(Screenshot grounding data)
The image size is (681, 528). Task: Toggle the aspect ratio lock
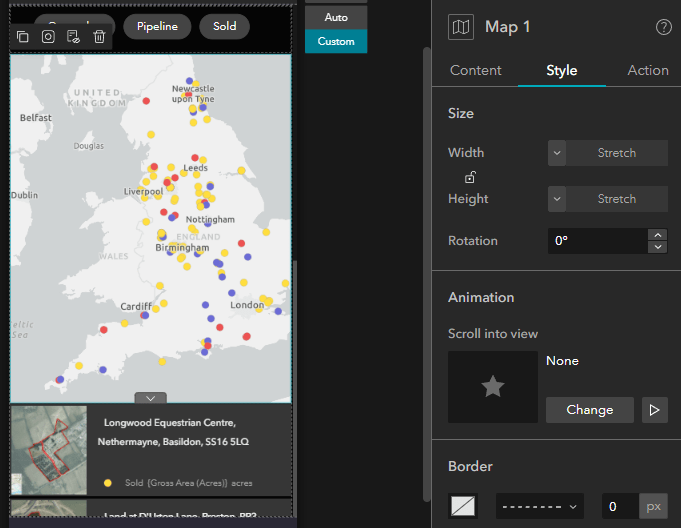click(x=470, y=177)
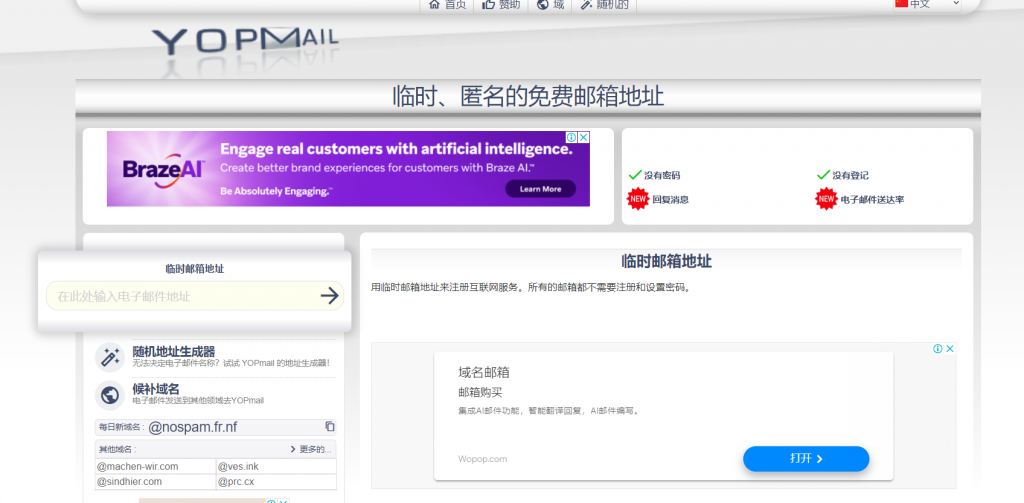Open the 赞助 sponsor menu item
The width and height of the screenshot is (1024, 503).
501,5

▸ TASK OBJECTIVE: Set down the data above verbatim, omitting every image.

▸ EXERCISE RESPONSE:
The image size is (681, 528). Task: Toggle the aspect ratio lock
click(x=470, y=177)
Open the 赞助 sponsor menu item
The width and height of the screenshot is (1024, 503).
501,5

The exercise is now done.